PROBLEM TO WORK ON:
All of the data that follows is to be written out exactly, with images excluded.

GIVEN DATA:
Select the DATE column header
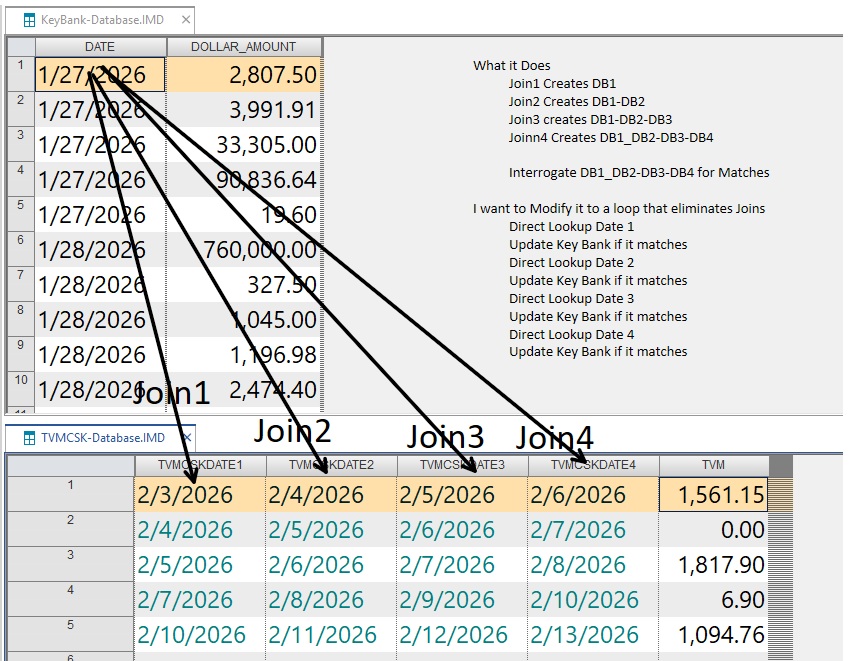This screenshot has height=661, width=857. 100,46
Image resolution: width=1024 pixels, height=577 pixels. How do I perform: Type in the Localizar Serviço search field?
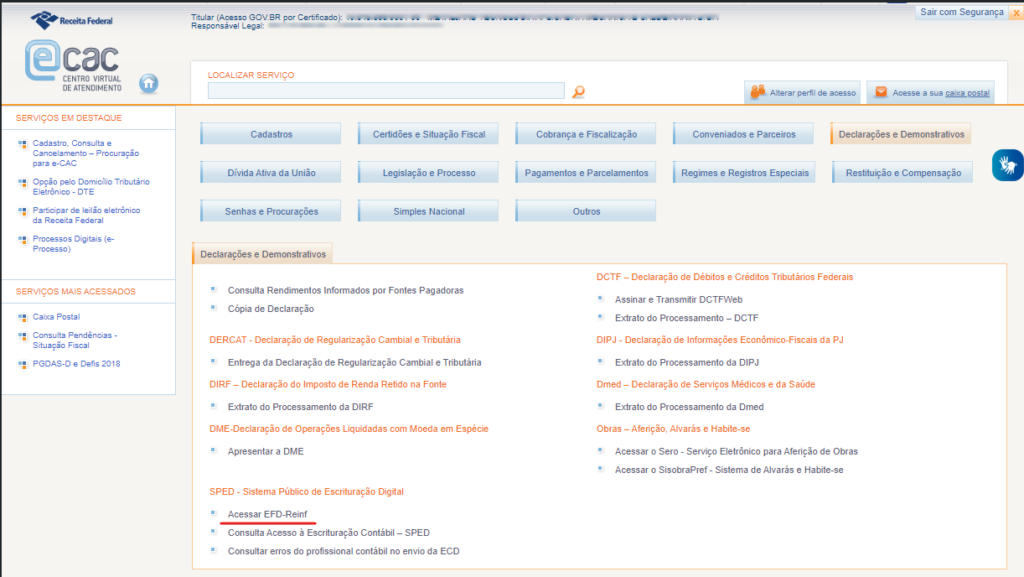coord(386,91)
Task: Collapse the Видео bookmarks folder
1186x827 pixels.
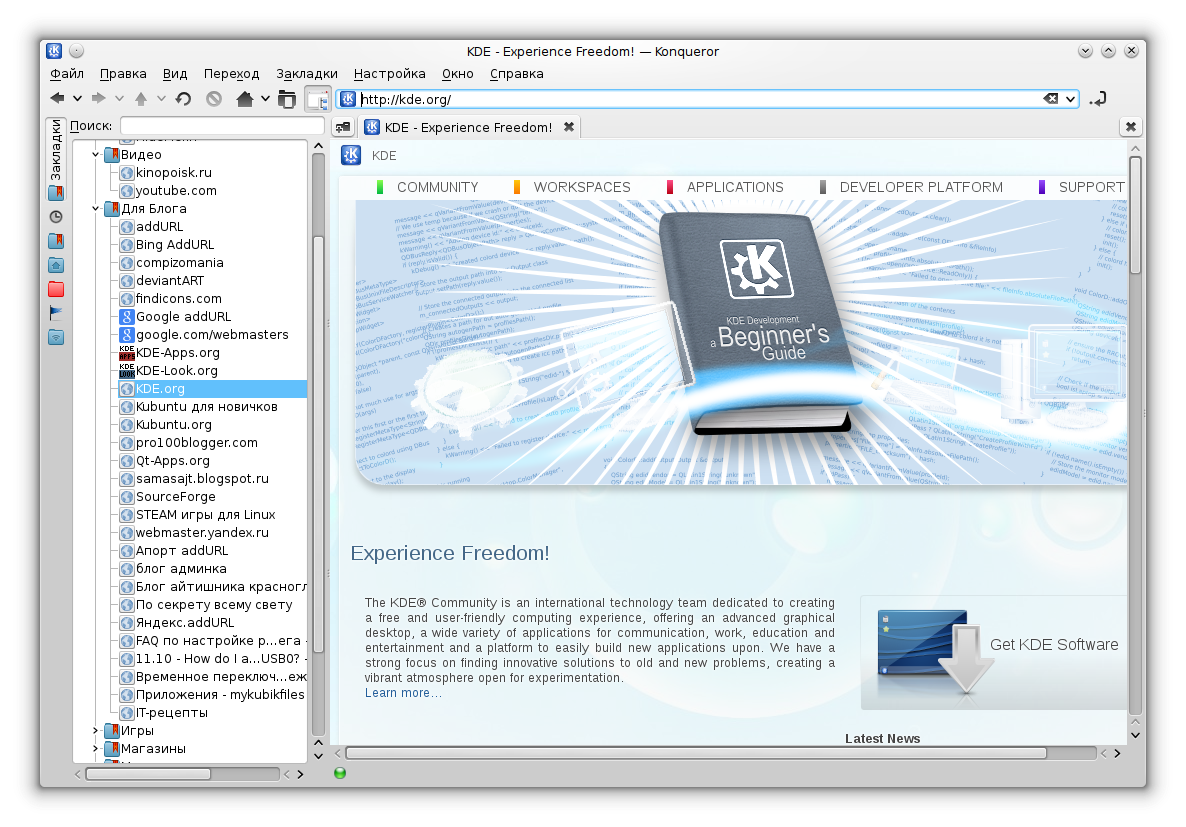Action: (95, 154)
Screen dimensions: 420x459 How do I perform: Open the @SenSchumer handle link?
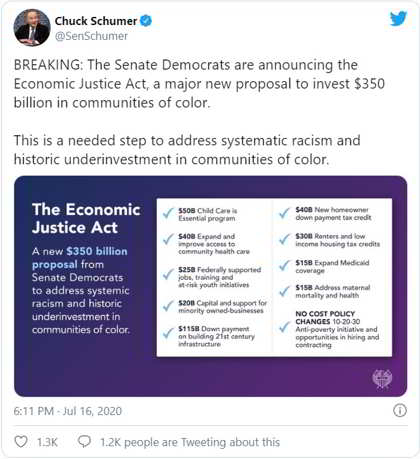(91, 36)
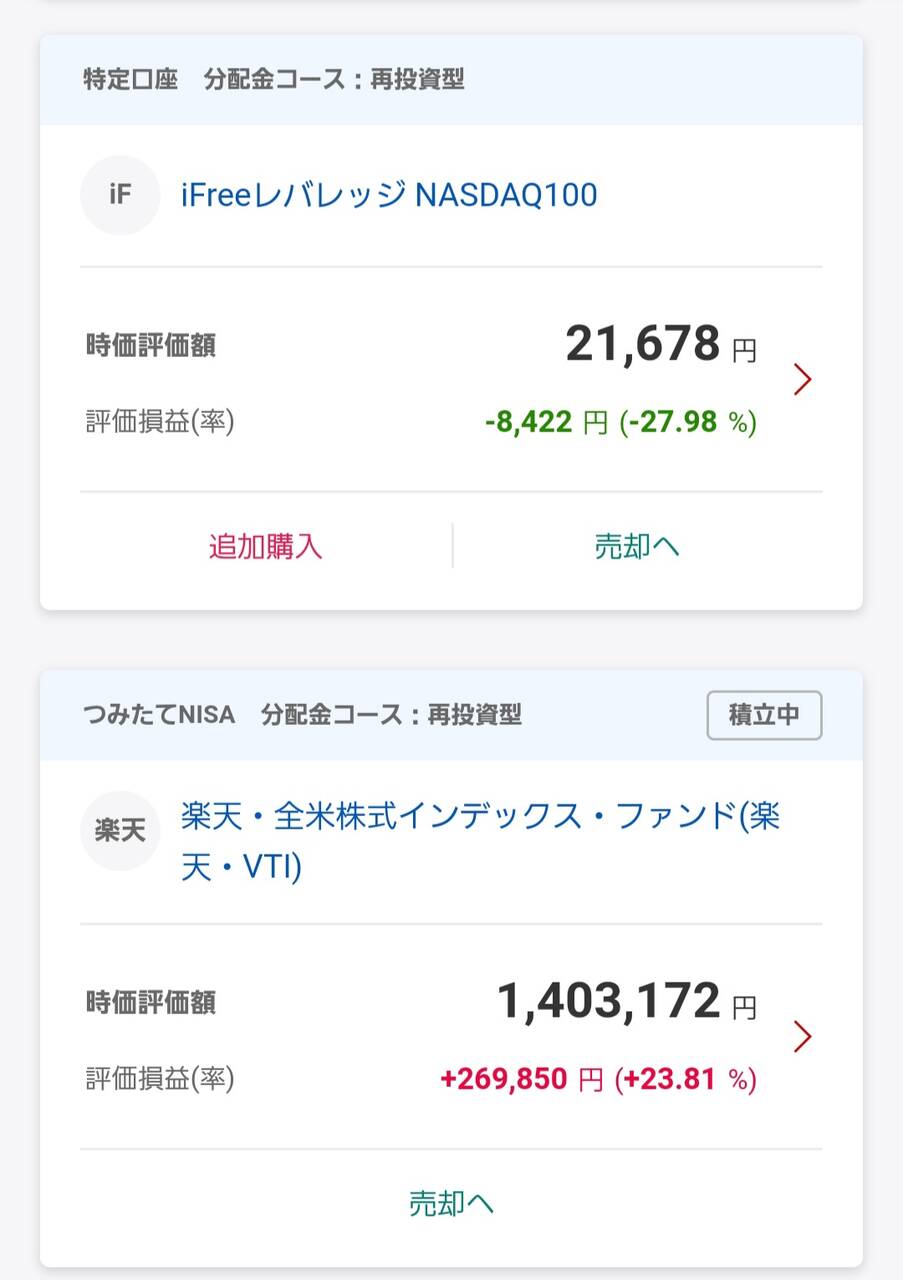Click 時価評価額 label on the NASDAQ100 card
This screenshot has width=903, height=1280.
pyautogui.click(x=151, y=346)

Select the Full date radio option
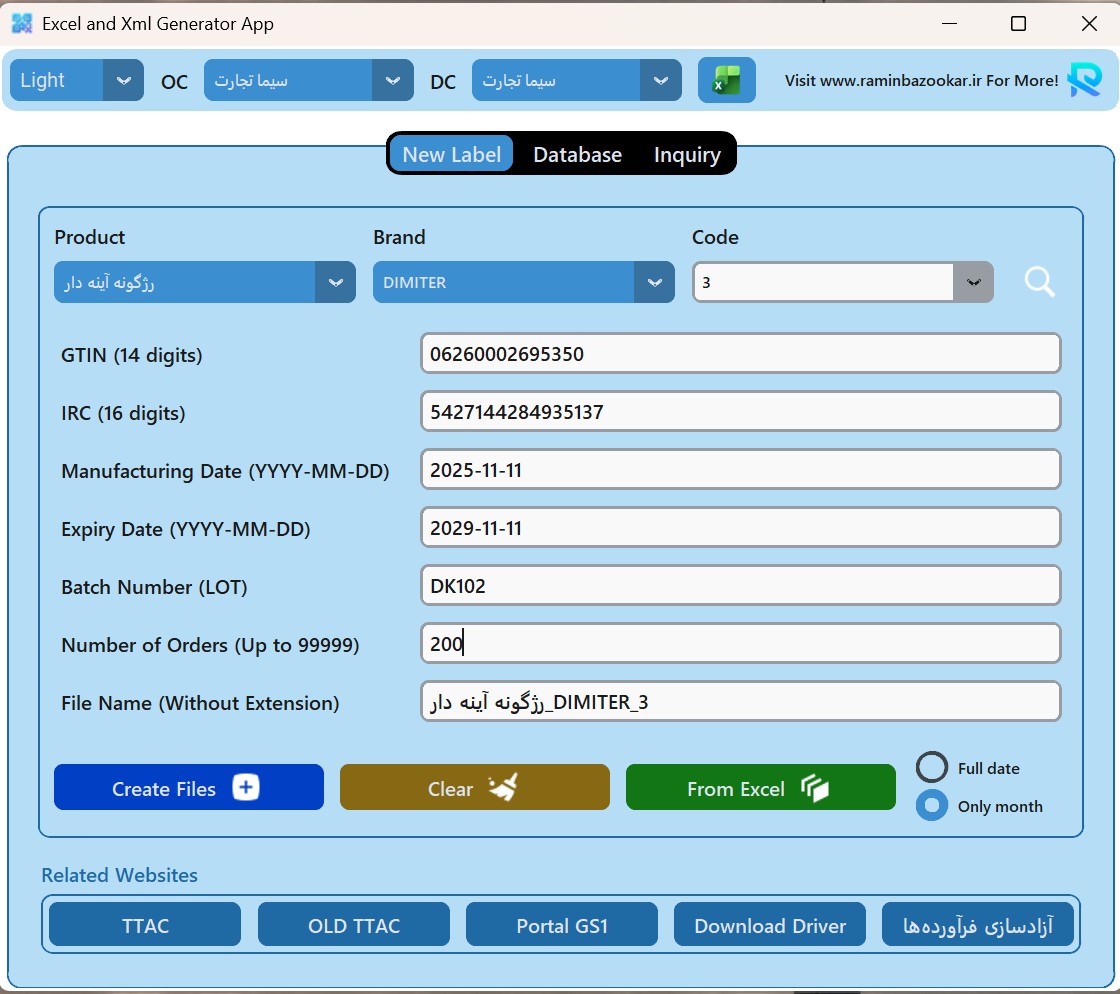(x=932, y=768)
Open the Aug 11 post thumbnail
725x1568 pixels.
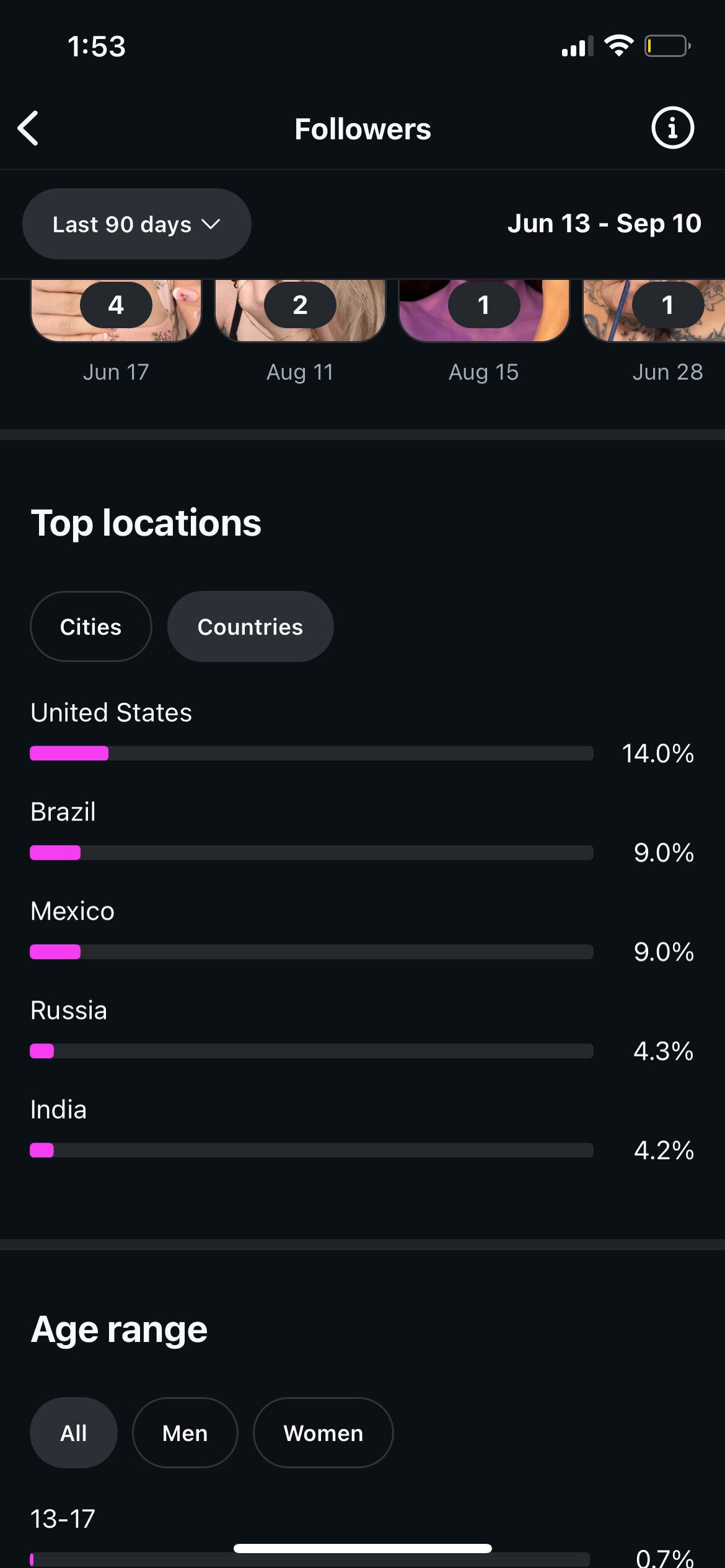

TASK ANSWER:
Select the DATE column header
This screenshot has height=661, width=857. 100,46
Image resolution: width=1024 pixels, height=577 pixels. How do I perform: Type in the Localizar Serviço search field?
coord(386,91)
Task: Collapse the Видео bookmarks folder
1186x827 pixels.
Action: (95, 154)
Screen dimensions: 420x459 How do I perform: Open the @SenSchumer handle link?
(91, 36)
Click 時価評価額 label on the NASDAQ100 card
This screenshot has width=903, height=1280.
pyautogui.click(x=151, y=346)

Select the Full date radio option
(x=932, y=768)
Open the Aug 11 post thumbnail
725x1568 pixels.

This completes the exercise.